Vector considerations:

• pET vectors with T7 promoter for high-level controlled expression

• Fusion tags: N-terminal His6 tag for purification, with TEV cleavage site

• Codon optimization for E. coli expression if rare codons are identified

Induction parameters:

• Temperature: 16-20°C for optimal folding

• IPTG concentration: 0.1-0.5 mM, with extended expression periods (16-24 hours)

• Media supplementation: Additional zinc may benefit proper folding based on the zinc-finger domains found in some X. fastidiosa proteins

When studying X. fastidiosa proteins, validation of expression using techniques such as RT-qPCR and protein-specific antibodies is essential to confirm successful production .

What specific challenges arise when studying ZipA in the context of X. fastidiosa's unique lifestyle?

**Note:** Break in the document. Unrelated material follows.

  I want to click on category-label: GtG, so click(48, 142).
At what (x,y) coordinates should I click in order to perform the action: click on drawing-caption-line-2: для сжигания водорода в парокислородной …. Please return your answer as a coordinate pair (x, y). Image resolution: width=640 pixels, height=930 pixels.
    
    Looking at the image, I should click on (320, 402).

X. fastidiosa's xylem-limited lifestyle presents unique research challenges:

Cultivation challenges:

• X. fastidiosa grows slowly in culture, taking 7-10 days to form visible colonies

• The bacterium shows decreased viability in extended stationary phase, with significant decreases observed by day 13 in culture

• Specialized media (PD3) is required for optimal growth

Host environment replication:

• Different gene expression patterns have been observed in bacteria from symptomatic versus asymptomatic plants

• Laboratory conditions may not accurately replicate the xylem environment

• Cell-to-cell signaling within bacterial communities affects X. fastidiosa virulence regulation

Technical approaches:

• In vivo survival can be assessed by comparing cell viability at different time points post-inoculation

• Biofilm formation can be quantified by measuring surface attachment and aggregation

• Vector transmission studies require specialized insect rearing facilities

Understanding ZipA function within this context requires integrating knowledge about X. fastidiosa's unique adaptation to the xylem environment with general principles of bacterial cell division.

How might CRISPR-Cas systems advance functional studies of ZipA in X. fastidiosa?

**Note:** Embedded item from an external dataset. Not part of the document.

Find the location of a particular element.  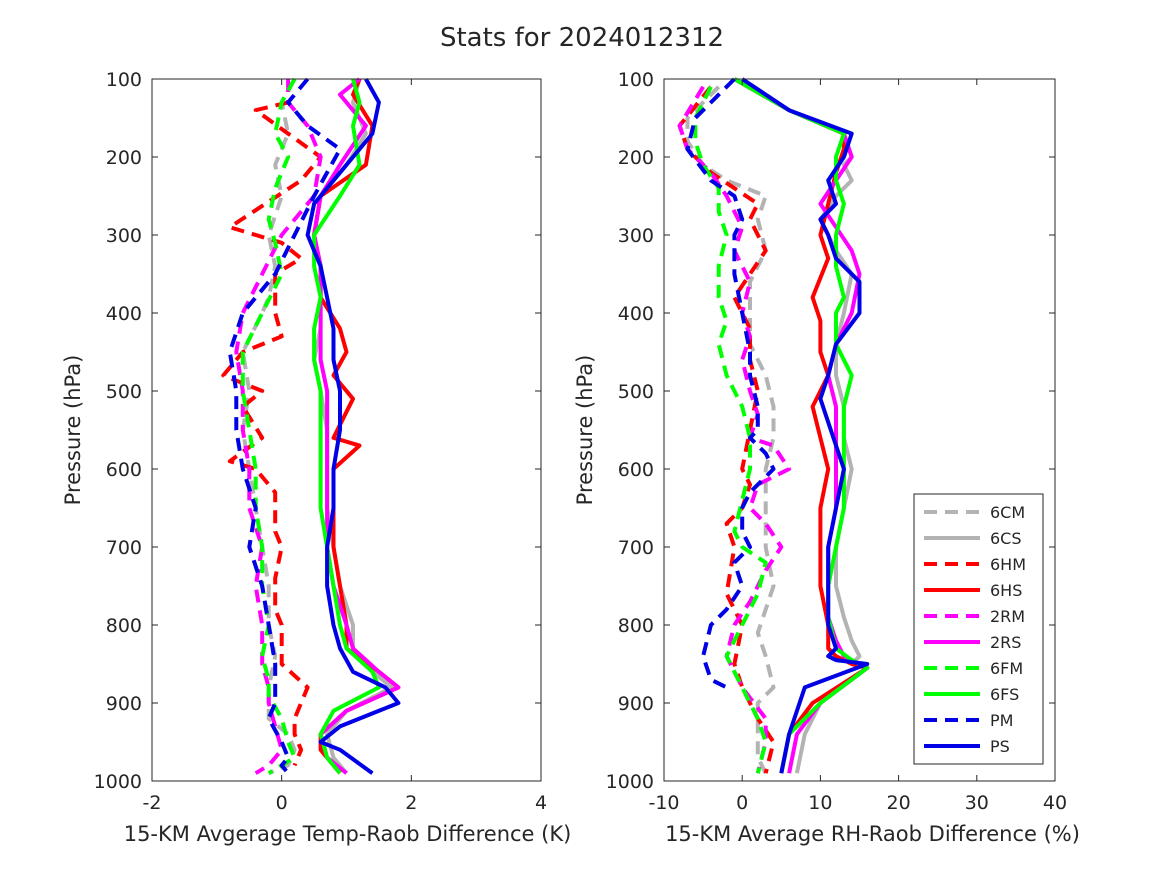

rh-y-tick-label: 400 is located at coordinates (636, 314).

CRISPR-Cas technology offers promising approaches for X. fastidiosa research:

Genetic manipulation advantages:

• Precise genome editing to create clean deletions, point mutations, or tagged versions of zipA

• Conditional knockdown systems to study essential genes like zipA

• Integration of reporter genes for real-time monitoring of expression

Methodological considerations:

• Delivery methods must be optimized for X. fastidiosa transformation

• PAM site availability in the zipA gene region

• Selection markers compatible with X. fastidiosa physiology

Potential applications:

• Creating zipA mutant libraries to identify critical functional residues

• Tagging endogenous ZipA with fluorescent proteins for localization studies

• Engineering strains with regulatable zipA expression to study concentration-dependent effects

Gene disruption by homologous recombination has been successfully applied to X. fastidiosa , suggesting that CRISPR-based approaches could further enhance genetic manipulation capabilities.

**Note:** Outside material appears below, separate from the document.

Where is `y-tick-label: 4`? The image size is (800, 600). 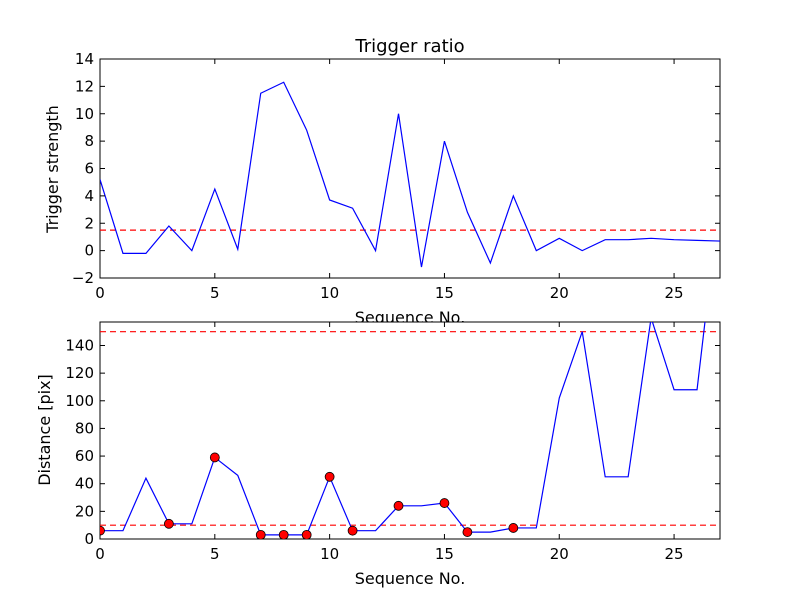 y-tick-label: 4 is located at coordinates (89, 196).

What interdisciplinary approaches could yield new insights into ZipA's role in X. fastidiosa pathogenicity?

Integrating multiple research disciplines offers comprehensive understanding:

Systems biology integration:

• Combining transcriptomics, proteomics, and metabolomics data to build network models of cell division regulation

• Mathematical modeling of ZipA's role in biofilm formation and bacterial population dynamics

• Correlation of zipA expression patterns with virulence in different host plants

Structural biology and biophysics:

• Cryo-electron microscopy to visualize ZipA-FtsZ interactions in native-like environments

• Advanced fluorescence techniques (FRET, FLIM) to study protein dynamics in living cells

• Single-molecule approaches to measure ZipA-membrane interactions

Host-pathogen interaction studies:

• Microscopy of X. fastidiosa division within the plant xylem environment

• Effects of plant-derived compounds on ZipA function and bacterial division

• Co-evolution analysis between zipA sequences and host plant resistance factors

Integrating these approaches could help explain observations that X. fastidiosa adopts "different survival strategies involving different processes... depending on plant environment" , potentially involving cell division regulation.